* EXTRACTED MATERIAL
►

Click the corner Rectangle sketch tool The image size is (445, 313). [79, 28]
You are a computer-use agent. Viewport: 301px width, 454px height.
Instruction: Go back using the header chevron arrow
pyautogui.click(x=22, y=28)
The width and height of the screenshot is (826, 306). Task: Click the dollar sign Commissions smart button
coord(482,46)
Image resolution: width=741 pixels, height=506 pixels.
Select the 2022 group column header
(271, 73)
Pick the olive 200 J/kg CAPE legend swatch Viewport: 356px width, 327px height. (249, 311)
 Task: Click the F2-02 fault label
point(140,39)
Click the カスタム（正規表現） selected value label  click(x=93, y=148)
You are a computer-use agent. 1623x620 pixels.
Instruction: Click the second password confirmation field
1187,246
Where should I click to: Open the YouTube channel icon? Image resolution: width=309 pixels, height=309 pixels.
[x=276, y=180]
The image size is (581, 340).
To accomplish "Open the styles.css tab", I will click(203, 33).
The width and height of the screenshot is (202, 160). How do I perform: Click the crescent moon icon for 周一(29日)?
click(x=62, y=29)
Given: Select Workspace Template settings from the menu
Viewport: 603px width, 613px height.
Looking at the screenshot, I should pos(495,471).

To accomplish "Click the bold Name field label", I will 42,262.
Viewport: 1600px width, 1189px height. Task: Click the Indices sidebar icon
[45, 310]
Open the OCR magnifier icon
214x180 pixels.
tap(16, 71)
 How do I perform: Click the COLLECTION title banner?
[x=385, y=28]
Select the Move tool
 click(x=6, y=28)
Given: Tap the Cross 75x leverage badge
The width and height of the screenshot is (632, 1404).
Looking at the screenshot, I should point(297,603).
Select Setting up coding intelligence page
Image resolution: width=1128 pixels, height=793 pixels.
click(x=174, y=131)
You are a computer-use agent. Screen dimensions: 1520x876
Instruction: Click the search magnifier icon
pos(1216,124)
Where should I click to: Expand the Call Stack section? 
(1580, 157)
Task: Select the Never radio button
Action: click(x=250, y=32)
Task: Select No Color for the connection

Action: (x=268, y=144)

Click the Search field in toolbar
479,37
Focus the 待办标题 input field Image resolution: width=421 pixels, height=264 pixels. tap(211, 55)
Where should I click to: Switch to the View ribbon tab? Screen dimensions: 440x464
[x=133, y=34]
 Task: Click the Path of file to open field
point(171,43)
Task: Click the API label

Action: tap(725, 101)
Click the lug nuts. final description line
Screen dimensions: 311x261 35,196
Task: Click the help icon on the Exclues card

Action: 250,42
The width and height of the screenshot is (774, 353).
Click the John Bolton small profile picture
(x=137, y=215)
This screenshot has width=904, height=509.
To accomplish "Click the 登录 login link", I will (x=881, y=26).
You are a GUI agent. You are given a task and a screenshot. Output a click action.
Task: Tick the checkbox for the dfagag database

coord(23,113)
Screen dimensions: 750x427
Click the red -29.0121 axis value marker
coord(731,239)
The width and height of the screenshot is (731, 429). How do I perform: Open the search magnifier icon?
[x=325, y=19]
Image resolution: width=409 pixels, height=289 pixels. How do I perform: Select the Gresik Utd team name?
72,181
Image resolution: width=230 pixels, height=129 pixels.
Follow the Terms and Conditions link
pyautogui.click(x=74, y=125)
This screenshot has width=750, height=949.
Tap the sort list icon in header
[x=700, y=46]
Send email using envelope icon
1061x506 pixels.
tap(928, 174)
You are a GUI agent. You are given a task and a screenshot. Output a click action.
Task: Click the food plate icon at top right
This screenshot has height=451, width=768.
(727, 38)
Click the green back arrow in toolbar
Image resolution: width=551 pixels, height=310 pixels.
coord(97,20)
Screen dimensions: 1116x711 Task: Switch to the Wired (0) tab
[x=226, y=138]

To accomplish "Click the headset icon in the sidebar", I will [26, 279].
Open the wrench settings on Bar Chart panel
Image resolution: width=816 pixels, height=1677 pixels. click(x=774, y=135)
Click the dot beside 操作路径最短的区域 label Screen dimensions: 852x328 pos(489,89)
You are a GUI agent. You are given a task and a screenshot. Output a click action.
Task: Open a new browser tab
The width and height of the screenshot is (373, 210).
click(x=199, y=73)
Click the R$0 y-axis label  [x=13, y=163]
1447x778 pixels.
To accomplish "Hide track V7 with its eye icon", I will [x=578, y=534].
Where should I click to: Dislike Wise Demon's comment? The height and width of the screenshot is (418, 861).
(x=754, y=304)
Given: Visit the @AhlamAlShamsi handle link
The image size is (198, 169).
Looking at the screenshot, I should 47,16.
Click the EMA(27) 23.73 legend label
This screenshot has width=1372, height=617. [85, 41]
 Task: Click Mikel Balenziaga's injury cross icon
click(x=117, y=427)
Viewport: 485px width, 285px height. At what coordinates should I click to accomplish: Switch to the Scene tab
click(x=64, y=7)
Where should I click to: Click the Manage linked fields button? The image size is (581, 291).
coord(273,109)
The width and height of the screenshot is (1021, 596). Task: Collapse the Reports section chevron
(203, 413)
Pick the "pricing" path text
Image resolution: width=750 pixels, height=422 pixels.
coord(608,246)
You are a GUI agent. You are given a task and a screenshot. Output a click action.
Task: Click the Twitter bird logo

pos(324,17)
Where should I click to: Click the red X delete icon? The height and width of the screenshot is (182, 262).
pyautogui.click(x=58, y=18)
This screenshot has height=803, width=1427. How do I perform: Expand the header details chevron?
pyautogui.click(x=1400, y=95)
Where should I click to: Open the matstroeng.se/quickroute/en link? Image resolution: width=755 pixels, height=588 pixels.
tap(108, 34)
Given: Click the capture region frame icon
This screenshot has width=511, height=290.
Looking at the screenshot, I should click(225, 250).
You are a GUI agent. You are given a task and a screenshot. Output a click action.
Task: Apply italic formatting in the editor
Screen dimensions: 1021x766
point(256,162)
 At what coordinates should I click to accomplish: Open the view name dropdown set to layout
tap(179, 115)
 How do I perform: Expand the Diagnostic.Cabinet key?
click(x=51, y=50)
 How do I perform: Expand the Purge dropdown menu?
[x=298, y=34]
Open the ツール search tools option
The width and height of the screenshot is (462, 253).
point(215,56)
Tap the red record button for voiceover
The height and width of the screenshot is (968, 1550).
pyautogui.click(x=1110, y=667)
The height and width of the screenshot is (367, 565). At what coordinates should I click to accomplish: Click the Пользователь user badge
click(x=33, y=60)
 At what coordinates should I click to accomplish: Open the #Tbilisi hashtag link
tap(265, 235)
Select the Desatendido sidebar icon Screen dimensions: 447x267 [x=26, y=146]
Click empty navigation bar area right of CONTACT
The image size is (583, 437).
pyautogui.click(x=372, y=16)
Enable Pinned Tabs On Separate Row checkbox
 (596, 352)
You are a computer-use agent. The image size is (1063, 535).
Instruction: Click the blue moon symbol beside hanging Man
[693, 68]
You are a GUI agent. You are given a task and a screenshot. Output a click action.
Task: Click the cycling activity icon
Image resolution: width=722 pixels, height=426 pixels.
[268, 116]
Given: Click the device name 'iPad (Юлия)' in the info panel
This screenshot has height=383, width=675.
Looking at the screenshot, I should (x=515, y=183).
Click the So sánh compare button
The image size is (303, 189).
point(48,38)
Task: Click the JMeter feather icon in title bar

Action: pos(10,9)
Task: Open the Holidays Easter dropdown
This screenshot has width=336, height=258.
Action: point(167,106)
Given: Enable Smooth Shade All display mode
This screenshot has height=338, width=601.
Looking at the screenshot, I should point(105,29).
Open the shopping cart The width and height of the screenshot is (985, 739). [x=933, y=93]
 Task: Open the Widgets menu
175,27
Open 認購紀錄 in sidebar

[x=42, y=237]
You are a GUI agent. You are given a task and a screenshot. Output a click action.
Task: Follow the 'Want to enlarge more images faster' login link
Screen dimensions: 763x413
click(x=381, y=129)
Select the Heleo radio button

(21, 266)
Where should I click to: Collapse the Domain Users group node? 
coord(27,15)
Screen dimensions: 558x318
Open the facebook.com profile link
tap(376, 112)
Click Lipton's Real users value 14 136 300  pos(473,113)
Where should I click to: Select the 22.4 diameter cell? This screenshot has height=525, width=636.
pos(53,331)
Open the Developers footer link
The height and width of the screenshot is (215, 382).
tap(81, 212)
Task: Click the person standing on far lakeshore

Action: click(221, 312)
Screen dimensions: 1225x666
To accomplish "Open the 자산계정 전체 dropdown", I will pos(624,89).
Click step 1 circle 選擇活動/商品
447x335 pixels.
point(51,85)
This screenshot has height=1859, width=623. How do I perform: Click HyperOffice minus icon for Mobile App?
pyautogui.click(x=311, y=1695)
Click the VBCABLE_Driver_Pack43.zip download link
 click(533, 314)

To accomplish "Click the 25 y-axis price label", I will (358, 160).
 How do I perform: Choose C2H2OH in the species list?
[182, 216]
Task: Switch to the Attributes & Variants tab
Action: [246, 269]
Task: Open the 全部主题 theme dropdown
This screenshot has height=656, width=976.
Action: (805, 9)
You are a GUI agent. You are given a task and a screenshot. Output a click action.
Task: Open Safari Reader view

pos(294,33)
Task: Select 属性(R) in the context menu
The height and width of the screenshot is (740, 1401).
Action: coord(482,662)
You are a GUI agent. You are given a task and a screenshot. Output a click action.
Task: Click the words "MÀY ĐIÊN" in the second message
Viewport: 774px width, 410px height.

◄

* REQUEST
Copy the records verbatim from the line with "How do I perform: Click the COLLECTION" up to and including the line with "click(x=6, y=28)".

* SOLUTION BELOW
 How do I perform: Click the COLLECTION title banner?
[x=385, y=28]
Select the Move tool
 click(x=6, y=28)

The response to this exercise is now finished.